Mehrere Kollegen hatten bereits früh Hinweise auf die pädophilen Neigungen von S. Unter anderem sei ihnen bei Besuchen im Hause des Mediziners ein Kinderzimmer mit Matratzenlager aufgefallen. Die Klinikleitung wußte wohl seit dem Jahr 2011 von den pädophilen Neigungen des Mediziners. In einem anonymen Schreiben stand: „Es besteht der dringende Verdacht, daß der Assistenzarzt in der Kinderpsychiatrie des Klinikums Homburg eine pädophile Veranlagung hat.“ Unternommen hatte der Chef erst einmal nichts. Er empfahl, die Eltern der Betroffenen nicht zu informieren, um eine Viktimisierung zu vermeiden. Dem waren sowohl die Klinikleitung als auch die Staatsanwaltschaft gefolgt. Die war mittlerweile informiert, weil sich die Verdachtsmomente erhärtet hatten. Die Uniklinik zog schließlich die Reißleine und kündigte S. Der fand schnell eine neue Stelle in Kaiserslautern. Noch während die Ermittlungen liefen, starb der junge Arzt im Alter von 36 Jahren Anfang Juni 2016 an einem Herzinfarkt. 

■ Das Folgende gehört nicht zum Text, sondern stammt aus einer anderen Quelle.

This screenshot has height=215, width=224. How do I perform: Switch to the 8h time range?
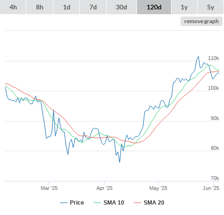point(40,7)
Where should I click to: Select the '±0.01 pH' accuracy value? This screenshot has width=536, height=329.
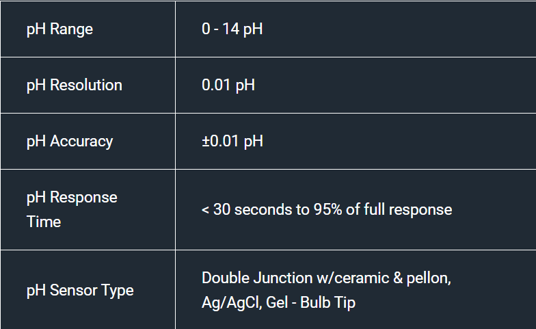[232, 141]

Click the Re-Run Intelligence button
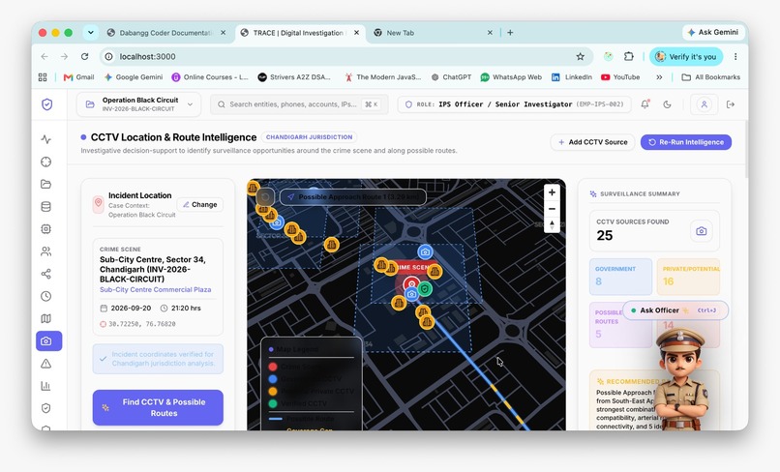coord(686,142)
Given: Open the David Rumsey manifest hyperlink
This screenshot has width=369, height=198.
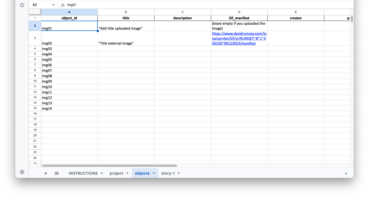Looking at the screenshot, I should (239, 38).
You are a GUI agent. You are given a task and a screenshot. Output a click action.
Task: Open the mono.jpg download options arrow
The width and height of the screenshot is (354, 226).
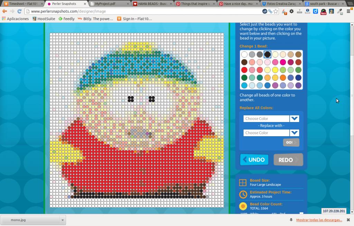point(63,220)
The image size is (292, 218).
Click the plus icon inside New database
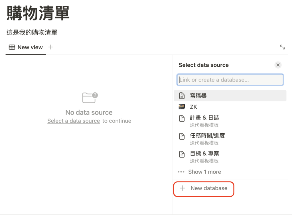183,188
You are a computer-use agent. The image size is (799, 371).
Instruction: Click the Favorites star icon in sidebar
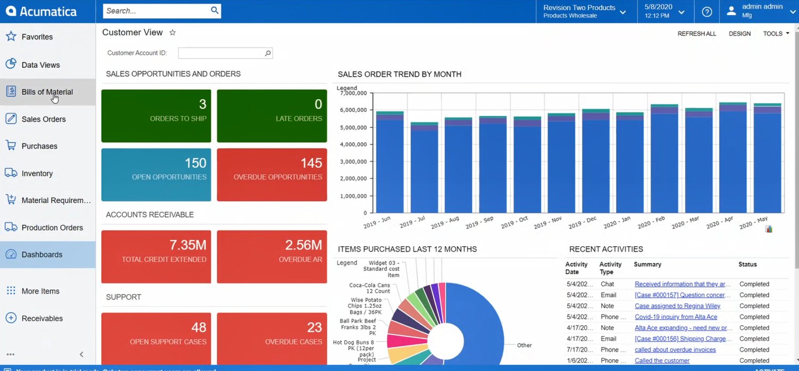click(x=11, y=37)
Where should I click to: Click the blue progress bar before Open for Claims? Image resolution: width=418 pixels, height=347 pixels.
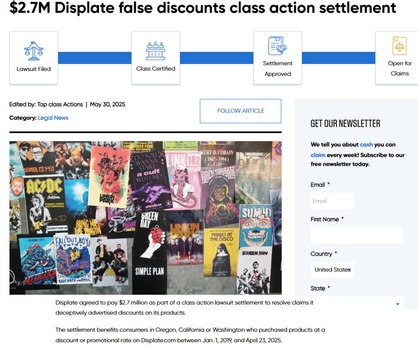[x=339, y=58]
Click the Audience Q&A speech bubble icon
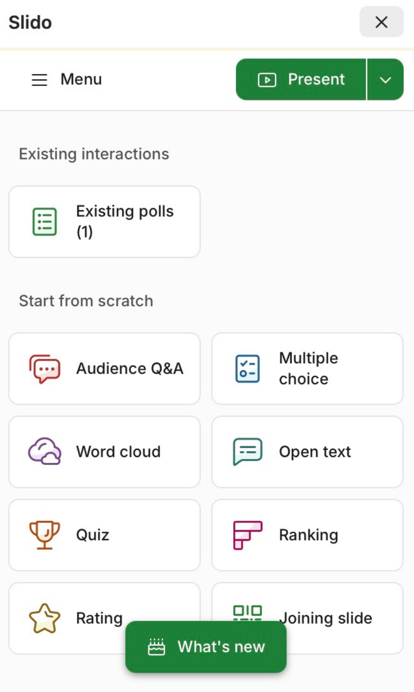The height and width of the screenshot is (692, 414). (44, 368)
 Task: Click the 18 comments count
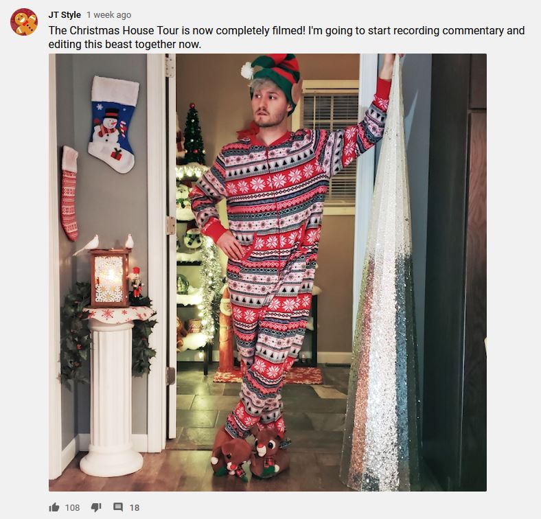[135, 507]
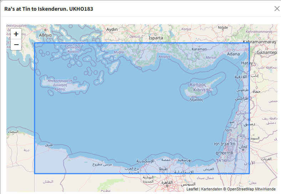Open the Leaflet attribution link
This screenshot has height=194, width=281.
click(192, 189)
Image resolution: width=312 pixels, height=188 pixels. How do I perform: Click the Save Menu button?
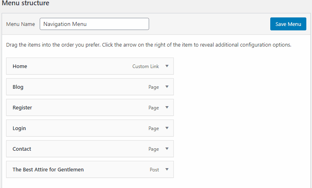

Für die Staatsanwalt war der Fall erledigt. Daß die Sache doch noch ans Licht kam, ist einem Zufall zu verdanken. Eine Mutter erstattete im Frühjahr 2019 in einer Saarbrücker Polizeiwache Anzeige aufgrund eines Diebstahl, dem ihr Sohn zum Opfer gefallen ist. Der Beamte fällt aus allen Wolken. Das Kind wurde in der Polizeidatei als Opfer eines sexuellen Mißbrauchs an der Uniklinik geführt. Die Mutter schaltete die Rechtsanwältin Claudia Willger ein, eine frühere Landtagsabgeordnete der Grünen. Die informierte die Öffentlichkeit. Das scheuchte die Landespolitik war auf. 

Ministerpräsident Tobias Hans (CDU) kündigte „schonungslose Aufklärung“ an. Die ehemalige Staatssekretärin Morsch verteidigte sich. Sie sei davon ausgegangen, daß die betroffenen Eltern vom Klinikum informiert wurden, „das aus meiner Sicht dazu verpflichtet war“. Eine Information durch die Staatsanwaltschaft wäre „dagegen nicht zulässig gewesen“. Gegen die Klinikleitung läuft ein Disziplinarverfahren in einer Affäre, deren Aufklärung erst am Anfang steht.